_ACTIVITY_
Type the records out again in full, exactly.

_DATA RECORDS_
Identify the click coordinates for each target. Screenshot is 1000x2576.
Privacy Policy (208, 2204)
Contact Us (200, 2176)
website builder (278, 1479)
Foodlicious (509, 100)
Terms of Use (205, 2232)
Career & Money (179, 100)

_EXPECTED ANSWER_
Identify the click coordinates for each target. Screenshot is 1000x2576.
Privacy Policy (208, 2204)
Contact Us (200, 2176)
website builder (278, 1479)
Foodlicious (509, 100)
Terms of Use (205, 2232)
Career & Money (179, 100)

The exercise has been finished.